Ah!  There was something on her readings.  What was it?  Soleil tapped her console to alert the mission leader of the detection.  He returned a clear message: go find it, and figure it out.  A nervous chill washed over her, suspicions of a brewing situation not entirely wrong.  The others now monitored her instrument readings.

Faced with an open-ended quandary, the Princess decided to have some fun with this puzzle.  Freed from the constraints of flying formation, she did some strategic wheeling and whizzing – justifiable maneuvers with a dash of grace and whimsy.  She was chasing blips, after all.  When going back to the same coordinates didn’t work, she switched to disorganized logic.  Her freeform trajectories encountered two more instances of blips, which they pondered.  “Continue combing,” was the order given.

Carefully courting danger, the Princess decided to experiment further.  The glove control movements for her sled reminded her of the moves on the page given her by the three Kao-Sidhe.  Observing the approximate precision preferred by the vehicle interface, Soleil tried moving with increased gesture arcs and an adjusted speed differential.  With her moves, she could enact what to one part of the field was an unnoticeable torque, while in another part creating a visible and calculated rotation, and she could link these gestures smoothly from one to the next.  As she followed her readings, the motion reminded her of a giant invisible geochronmechane, the toy of sliding dials that only came apart after seemingly endless flipping, spinning, and switching towards a solution.

Soleil adjusted her base settings a little, just four of the obvious ones that she knew well enough.  This would skew the workings into different but still understandable directional sensitivity and scale.  Her Vedani teammates made no comment to interrupt her, though she knew they were monitoring her decisions.  Soleil knew there was no proof yet for what she was trying, and her included factors would probably fill a chalkboard, if the Vedani had chalkboards.  At least there were people nearby if something went wrong.

Her new settings acted stable, so she launched into a chain of movements.  The sled field could now read a sizable 75% of her kinetic input, and her movement allowances let her respond more dramatically to the unknowns when they appeared on her readings.  The team let her continue unremarked, and their silent, intense focus boosted her concentration.  Soleil moved her sled along the edges of the problem.  She hoped they were recording on all layers, as she appeared to be tracing something.

The Princess was mapping the shape in her mind as she moved around it.  It was a structural, locational convergence point made of sound or vibration, exhibiting edges and angular crossings – like a cluster of intersecting, emitting windowpanes.  It was able to hold together in the vacuum, throwing off the disturbances that clashed with the Vedani’s new alliance technology.  Parts of the cluster shook with varying degrees of difference, and she noted their frequencies against her own contrastingly reliable and consistent biological movements.  Going from this fast part to that slow part, she worked transitions between minor degrees of difference, linking similar resonances along her unified spatial path.  She pursued a definition of each glimpsed factor.  Directional multiplicities in magnitudes: the Princess tied them together in the moment with her presence of mind, motions, and timing.

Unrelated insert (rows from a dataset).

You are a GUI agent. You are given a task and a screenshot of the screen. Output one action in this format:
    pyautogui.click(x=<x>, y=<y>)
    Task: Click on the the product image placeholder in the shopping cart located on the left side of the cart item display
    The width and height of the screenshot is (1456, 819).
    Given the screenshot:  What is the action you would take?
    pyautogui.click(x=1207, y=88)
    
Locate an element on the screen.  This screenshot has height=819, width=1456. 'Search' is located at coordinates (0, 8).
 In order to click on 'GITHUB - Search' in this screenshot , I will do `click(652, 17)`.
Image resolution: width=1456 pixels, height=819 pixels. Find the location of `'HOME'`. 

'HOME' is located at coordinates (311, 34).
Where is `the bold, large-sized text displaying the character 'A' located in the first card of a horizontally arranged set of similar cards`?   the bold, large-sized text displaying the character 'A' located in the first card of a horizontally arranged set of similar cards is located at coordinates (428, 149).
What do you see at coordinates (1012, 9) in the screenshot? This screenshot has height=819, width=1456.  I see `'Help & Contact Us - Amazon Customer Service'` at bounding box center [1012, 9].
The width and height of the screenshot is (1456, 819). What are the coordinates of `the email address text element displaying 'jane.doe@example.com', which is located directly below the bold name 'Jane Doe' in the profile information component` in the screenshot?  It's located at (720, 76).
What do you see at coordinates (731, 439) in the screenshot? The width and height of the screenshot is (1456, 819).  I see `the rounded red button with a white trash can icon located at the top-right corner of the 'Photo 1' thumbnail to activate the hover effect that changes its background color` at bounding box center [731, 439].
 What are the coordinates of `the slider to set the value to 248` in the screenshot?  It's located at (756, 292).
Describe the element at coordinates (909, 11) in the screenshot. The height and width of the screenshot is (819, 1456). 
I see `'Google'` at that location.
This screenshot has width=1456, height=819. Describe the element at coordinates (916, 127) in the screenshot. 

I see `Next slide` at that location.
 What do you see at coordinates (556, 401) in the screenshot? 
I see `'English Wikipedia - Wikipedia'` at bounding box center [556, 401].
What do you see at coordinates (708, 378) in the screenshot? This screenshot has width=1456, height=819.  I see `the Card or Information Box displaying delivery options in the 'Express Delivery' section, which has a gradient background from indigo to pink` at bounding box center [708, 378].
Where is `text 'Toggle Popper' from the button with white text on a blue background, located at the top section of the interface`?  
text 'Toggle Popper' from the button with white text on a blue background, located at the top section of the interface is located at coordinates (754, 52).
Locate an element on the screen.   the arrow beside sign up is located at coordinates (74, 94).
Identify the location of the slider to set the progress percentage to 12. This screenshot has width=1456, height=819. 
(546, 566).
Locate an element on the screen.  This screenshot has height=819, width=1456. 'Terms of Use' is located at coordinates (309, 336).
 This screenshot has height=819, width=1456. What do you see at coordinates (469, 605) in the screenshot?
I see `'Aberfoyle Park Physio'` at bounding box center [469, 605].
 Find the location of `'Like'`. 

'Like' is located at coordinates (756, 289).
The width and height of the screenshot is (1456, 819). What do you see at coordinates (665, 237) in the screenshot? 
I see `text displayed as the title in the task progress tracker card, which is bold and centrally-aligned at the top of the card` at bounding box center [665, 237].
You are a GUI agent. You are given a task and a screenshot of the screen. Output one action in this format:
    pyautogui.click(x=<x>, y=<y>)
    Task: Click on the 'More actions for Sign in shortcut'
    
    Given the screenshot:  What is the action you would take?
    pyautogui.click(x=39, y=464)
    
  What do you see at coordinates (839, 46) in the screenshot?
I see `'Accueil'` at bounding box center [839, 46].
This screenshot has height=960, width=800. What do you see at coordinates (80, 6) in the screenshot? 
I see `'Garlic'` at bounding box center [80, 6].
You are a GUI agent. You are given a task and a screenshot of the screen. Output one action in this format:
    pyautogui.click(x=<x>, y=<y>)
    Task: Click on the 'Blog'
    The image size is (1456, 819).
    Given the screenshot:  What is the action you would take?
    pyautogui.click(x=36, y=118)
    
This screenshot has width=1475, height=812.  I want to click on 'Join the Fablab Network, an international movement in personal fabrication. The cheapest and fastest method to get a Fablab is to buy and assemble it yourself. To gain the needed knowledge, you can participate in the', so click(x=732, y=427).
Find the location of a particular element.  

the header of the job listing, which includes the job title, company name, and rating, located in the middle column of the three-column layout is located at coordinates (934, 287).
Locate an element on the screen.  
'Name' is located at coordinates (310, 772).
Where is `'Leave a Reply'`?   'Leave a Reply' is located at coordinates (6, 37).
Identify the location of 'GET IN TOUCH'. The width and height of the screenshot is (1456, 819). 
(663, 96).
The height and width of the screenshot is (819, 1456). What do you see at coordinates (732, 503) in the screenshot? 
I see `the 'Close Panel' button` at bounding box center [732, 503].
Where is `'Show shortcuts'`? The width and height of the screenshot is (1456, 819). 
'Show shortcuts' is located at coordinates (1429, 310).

Soleil thought it possible that the directionality of each windowpane worked like a signal dish, but she couldn’t divert the attention to study that with a handy detection.  Instead, as the order of this thing became clearer, she matched her movements to directionalities, and her rhythms to frequencies – finding what she could link most smoothly with her own body, the sled an extension thereof.

Soleil’s breath slowed, and time seemed to slow with it, as she examined the differences with greater fineness.  With her understanding, she glimpsed a path through the panes, like an eye opening directly in the swing of her rhythm.  With a burst of urgency, she surged into it – and then, she was somewhere else.